As the name implies, the Gutter Getter is designed for scraping sodden leaves and roof muck out of rain gutters. But it does many fall chores better than more expensive tools offered for the purpose. Take the unpleasant job of cleaning the fireplace. The cherry-handled shovel in the standard hearth kit may look at home, but it isn’t much good at digging out ash. The flat, low design ensures spillage and the long handle can’t negotiate around fireplace fixtures. The Gutter Getter does it better.

Its companion on almost every outing is a 40-pound chlorine tablet container. The large size makes a better bucket than most regular buckets and, in particular, the faux antique slag bucket sold for the hearth.

Moreover, the deep chlorine tub captures most of the dust clouds that rise from each scoop of ashes. (Anyone fortunate enough not to own a pool should be able to get a chlorine tub free from a less-fortunate friend. They multiply like vermin.)

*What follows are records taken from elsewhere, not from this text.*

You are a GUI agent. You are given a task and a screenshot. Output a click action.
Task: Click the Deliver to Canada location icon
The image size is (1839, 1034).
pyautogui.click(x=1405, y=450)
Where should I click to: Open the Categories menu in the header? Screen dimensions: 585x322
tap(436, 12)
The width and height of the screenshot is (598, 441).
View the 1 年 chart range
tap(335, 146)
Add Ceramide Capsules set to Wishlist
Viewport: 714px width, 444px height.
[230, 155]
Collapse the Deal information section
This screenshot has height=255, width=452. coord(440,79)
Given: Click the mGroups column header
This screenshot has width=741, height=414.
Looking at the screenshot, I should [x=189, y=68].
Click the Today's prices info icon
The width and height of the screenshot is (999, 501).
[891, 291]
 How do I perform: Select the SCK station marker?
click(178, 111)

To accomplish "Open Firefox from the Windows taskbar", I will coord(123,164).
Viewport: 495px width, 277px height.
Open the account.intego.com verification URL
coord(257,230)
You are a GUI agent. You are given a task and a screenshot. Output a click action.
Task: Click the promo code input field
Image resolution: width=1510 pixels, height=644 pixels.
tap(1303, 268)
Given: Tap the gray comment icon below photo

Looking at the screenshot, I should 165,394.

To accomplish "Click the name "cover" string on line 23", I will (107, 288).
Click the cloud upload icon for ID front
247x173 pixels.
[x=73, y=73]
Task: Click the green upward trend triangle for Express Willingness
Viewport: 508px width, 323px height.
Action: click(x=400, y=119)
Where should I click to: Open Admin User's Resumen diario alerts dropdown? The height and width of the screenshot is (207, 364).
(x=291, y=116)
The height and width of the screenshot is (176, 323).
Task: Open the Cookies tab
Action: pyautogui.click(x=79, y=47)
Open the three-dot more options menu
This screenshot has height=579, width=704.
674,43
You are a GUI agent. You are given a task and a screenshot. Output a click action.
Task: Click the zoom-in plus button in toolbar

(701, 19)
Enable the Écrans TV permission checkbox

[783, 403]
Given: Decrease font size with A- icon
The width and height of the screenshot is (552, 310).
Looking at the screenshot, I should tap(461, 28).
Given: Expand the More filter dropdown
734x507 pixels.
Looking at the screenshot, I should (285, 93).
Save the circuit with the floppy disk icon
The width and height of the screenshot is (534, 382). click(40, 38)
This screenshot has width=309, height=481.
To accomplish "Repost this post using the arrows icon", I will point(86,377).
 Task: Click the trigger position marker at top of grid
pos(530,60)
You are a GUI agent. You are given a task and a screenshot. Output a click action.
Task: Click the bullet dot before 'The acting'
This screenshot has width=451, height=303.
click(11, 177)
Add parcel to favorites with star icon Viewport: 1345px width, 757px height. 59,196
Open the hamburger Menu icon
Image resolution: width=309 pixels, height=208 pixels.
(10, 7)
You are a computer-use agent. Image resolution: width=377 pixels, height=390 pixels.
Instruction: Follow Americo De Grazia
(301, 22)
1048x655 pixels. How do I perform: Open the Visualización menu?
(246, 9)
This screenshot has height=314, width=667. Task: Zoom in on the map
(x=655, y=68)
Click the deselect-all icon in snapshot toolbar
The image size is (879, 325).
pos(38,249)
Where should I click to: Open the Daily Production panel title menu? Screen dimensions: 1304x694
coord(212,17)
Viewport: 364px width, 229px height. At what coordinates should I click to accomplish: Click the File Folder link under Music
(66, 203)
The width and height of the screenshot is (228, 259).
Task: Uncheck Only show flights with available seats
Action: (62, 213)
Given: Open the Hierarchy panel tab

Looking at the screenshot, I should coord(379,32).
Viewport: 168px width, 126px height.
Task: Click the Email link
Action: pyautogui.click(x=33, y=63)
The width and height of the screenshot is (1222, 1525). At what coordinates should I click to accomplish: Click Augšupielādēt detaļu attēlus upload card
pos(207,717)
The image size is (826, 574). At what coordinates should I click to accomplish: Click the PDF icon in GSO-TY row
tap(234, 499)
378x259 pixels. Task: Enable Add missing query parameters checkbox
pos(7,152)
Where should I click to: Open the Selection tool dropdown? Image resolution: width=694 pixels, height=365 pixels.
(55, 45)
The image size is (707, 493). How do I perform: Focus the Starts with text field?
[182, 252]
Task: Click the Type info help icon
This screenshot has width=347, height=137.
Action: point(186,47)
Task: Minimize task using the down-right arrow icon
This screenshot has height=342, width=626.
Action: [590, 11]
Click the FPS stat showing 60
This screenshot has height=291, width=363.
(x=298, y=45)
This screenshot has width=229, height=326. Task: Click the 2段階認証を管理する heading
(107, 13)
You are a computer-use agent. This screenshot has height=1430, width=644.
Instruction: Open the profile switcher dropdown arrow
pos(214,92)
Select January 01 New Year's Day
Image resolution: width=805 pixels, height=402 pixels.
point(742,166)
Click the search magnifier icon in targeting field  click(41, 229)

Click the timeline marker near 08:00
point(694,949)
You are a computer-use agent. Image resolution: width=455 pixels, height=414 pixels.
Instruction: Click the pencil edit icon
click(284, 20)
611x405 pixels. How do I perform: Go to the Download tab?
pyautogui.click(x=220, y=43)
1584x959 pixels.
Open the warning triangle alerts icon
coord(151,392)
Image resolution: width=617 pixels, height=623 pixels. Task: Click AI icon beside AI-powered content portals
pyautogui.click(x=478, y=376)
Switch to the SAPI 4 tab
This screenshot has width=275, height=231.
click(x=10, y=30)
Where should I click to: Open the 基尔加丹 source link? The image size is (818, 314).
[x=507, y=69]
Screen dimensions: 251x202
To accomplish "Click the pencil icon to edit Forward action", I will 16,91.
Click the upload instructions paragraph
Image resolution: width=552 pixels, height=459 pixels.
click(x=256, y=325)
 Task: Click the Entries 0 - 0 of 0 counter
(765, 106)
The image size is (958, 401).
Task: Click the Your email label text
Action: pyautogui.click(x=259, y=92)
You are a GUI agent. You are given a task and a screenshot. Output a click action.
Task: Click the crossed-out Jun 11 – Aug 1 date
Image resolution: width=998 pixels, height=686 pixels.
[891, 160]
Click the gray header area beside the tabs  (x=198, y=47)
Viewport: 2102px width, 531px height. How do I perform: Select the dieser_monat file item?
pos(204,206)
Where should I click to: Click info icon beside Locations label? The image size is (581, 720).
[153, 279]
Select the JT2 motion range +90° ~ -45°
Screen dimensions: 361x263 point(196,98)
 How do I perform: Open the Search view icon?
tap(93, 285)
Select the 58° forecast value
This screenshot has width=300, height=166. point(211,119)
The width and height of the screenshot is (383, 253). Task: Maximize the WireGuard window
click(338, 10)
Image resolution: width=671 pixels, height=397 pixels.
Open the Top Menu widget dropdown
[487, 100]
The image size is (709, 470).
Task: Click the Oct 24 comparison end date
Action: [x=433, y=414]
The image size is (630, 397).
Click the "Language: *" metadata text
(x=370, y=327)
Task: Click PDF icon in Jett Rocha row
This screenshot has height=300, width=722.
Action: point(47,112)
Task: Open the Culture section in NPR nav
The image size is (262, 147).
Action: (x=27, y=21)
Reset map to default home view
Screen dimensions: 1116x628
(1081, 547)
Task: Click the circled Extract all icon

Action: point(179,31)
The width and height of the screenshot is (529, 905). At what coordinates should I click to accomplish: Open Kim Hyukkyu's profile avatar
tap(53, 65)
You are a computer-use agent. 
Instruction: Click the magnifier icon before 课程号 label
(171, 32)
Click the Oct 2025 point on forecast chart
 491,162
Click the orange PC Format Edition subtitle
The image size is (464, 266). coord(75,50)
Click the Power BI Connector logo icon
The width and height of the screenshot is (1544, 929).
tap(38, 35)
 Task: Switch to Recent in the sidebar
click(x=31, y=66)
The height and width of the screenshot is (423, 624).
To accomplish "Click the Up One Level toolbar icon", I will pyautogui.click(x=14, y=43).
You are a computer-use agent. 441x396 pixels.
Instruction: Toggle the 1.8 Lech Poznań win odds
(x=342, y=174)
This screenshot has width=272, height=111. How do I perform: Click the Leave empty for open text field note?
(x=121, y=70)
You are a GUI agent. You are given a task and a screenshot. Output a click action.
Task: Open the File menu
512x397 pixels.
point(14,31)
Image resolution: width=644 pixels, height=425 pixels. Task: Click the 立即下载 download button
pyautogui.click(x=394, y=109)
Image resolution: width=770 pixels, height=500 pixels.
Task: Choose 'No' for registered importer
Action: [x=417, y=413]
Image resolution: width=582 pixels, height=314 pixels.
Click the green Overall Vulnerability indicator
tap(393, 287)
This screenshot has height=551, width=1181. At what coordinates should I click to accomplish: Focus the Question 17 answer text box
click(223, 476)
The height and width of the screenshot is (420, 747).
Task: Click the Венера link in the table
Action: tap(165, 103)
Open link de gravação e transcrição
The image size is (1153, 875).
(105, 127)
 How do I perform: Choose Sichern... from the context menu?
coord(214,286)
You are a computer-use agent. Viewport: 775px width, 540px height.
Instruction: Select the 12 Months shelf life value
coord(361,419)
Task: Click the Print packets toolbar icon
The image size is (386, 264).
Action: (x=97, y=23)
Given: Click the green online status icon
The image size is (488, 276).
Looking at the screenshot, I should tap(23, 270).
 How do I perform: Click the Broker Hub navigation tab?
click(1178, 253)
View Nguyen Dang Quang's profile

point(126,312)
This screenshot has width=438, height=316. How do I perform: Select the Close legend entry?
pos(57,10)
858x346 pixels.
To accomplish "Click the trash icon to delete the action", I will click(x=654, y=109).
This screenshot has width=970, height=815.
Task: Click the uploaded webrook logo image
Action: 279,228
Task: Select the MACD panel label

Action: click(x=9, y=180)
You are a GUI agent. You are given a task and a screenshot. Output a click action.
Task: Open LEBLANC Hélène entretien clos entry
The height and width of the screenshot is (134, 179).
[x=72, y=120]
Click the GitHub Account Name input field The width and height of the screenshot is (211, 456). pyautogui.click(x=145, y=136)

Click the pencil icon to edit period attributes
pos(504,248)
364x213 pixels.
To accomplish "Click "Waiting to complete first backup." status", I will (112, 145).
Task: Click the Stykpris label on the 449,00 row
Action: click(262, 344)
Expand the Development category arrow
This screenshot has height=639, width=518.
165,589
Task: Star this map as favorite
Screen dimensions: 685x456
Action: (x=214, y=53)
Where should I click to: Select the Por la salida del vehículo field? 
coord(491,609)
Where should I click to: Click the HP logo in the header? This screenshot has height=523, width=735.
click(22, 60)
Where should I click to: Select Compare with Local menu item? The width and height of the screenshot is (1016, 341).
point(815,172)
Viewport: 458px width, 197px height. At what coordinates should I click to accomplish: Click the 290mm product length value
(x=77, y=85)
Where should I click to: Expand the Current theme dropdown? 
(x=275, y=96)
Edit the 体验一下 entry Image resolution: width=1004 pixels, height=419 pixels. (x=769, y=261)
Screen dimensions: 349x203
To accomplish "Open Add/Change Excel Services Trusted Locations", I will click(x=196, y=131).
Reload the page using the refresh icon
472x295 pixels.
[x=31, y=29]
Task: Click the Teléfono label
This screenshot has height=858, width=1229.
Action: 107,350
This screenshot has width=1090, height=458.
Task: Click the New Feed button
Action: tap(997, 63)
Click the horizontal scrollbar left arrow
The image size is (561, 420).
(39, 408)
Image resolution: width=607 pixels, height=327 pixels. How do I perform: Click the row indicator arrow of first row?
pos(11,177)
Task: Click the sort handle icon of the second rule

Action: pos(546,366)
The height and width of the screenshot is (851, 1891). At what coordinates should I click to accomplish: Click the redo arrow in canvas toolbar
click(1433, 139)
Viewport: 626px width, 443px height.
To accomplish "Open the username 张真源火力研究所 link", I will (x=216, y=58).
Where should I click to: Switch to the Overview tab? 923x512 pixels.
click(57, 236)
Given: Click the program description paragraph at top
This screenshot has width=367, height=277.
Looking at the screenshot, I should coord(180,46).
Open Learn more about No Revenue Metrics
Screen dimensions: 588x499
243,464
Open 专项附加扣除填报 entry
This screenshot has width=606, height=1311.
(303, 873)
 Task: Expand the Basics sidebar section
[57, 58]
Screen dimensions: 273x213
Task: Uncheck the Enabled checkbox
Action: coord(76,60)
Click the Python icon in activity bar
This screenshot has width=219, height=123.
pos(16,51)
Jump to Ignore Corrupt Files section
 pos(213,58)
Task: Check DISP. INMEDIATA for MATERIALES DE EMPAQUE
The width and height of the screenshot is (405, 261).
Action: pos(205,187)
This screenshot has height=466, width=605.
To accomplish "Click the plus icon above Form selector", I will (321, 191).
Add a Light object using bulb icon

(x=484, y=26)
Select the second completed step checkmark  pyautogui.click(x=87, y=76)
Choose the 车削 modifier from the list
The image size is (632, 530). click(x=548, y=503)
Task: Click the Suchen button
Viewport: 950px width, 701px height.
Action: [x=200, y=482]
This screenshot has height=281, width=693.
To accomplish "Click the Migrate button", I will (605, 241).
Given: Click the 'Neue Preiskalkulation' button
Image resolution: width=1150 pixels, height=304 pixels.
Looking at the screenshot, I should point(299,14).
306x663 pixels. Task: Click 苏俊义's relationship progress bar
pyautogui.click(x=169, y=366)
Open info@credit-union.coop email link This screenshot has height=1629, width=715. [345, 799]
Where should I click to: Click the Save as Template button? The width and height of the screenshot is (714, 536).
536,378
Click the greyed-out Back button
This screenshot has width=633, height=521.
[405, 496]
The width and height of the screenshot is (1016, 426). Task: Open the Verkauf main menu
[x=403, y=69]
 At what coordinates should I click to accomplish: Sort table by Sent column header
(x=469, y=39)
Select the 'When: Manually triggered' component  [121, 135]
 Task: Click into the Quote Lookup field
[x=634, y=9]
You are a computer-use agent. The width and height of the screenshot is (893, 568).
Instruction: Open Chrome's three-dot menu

The same pair of tools is indispensable on the asphalt detail. It’s a good idea to seal off those little cracks now, before the rains open them up like the San Andreas fault. That means squeezing a lumpy tar solution out of a gallon plastic jug through a tiny nipple into fissures that vary in width from a hairline to half an inch.

Ideally, the filler should form a bead above the crack and then shrink into place. In reality, it spills over the little cracks like a flood just before the wife drives up, distributing the excess across the driveway in a repeated tire tread pattern.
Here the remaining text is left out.